2 thoughts on “Best Buy’s Exit from Disc Sales Has Nothing To Do With the Market’s Viability”

  1. I’m sure if they were still making a good profit off disc sales, they’d be keeping them, but they’ve been using them as loss-leaders for years. Sadly that helped to put many REAL media stores out of business as they couldn’t compete with that; they would’ve lost money just matching those prices. I’m even guilty of buying many movies at Best Buy while I worked for Tower Records, as their sale prices were less than my employee discount. But silly me thought that even if they put Tower out of business they’d at least still be selling movies. Now they’ve dumped them as they aren’t as hot as they used to be, while Tower would’ve stuck with them if they were still around.

    If they’ve just “charted a new path,” they should do something to get all those stores they helped to put out of business re-opened so that we’ll still have a place to buy discs. Sacramento, where Tower was born, is currently a wasteland for any type of media purchasing. I’ve had to mail-order just about everything the past few years and it’ll get even worse with Best Buy out of the picture. I much prefer buying in-store for a number of reasons but there’s just about no place left to do that now. Target was really the only other place I would even look for movies and they’ve drastically reduced their selection with rumors that they’ll also drop them completely, and Walmart is just a mess stocking more obsolete standard DVDs than 4ks.

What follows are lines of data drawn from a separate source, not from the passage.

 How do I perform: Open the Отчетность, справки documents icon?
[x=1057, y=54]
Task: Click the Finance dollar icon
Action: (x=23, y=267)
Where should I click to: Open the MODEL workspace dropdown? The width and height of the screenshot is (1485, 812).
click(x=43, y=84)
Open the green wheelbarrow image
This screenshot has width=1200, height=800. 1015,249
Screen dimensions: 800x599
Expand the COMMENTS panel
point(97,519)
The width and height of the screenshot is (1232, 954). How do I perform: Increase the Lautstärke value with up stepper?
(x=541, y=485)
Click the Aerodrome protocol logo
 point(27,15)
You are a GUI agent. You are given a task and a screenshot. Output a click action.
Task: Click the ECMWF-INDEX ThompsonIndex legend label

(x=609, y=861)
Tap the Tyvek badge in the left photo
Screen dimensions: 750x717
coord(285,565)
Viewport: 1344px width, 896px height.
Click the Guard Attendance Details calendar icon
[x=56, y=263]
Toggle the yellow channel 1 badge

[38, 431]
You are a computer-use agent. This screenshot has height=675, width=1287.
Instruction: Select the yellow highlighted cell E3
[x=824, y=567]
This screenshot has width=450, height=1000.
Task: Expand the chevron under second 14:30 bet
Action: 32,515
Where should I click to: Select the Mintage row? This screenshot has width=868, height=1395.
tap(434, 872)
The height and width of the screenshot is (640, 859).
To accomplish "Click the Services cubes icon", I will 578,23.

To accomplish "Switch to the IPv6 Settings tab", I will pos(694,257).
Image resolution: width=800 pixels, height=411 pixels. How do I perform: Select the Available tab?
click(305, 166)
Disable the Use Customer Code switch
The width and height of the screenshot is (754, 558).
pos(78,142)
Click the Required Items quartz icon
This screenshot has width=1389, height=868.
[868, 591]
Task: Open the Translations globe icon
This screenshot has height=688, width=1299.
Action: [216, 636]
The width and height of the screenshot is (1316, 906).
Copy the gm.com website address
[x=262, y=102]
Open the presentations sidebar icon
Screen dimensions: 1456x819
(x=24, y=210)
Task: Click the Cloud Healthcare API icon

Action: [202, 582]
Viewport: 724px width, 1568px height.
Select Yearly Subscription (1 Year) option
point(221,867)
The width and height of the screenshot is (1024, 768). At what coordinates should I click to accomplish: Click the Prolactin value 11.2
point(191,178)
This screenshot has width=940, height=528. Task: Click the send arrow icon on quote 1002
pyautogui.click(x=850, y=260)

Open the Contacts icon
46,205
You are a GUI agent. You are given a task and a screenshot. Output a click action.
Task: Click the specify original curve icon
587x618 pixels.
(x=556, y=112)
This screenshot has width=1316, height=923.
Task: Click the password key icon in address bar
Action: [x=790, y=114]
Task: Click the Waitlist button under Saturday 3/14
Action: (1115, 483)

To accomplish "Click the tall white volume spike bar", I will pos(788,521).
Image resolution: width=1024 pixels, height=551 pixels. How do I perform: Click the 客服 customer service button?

    1. Think about what you’re saying. Best Buy gave you lower prices for years, which you admitted to appreciating so much that you would buy from them rather than your own employer. By being priced out of the game, many of those businesses that couldn’t compete with BB’s prices went out of business. Now that Best Buy is getting out of selling physical media, you think they owe those other companies their effort to help put that back IN business simply because you don’t like buying online? That’s bananas. How about this – anyone who still prefers buying in store and took advantage of Best Buy’s lower disc prices (and, therefore, also had a hand in putting those companies out of business – I’d argue that they had a LARGER hand in it than BB because they chose with their dollars) should tally up how much they saved at BB over the years and give that to these businesses as re-start up money.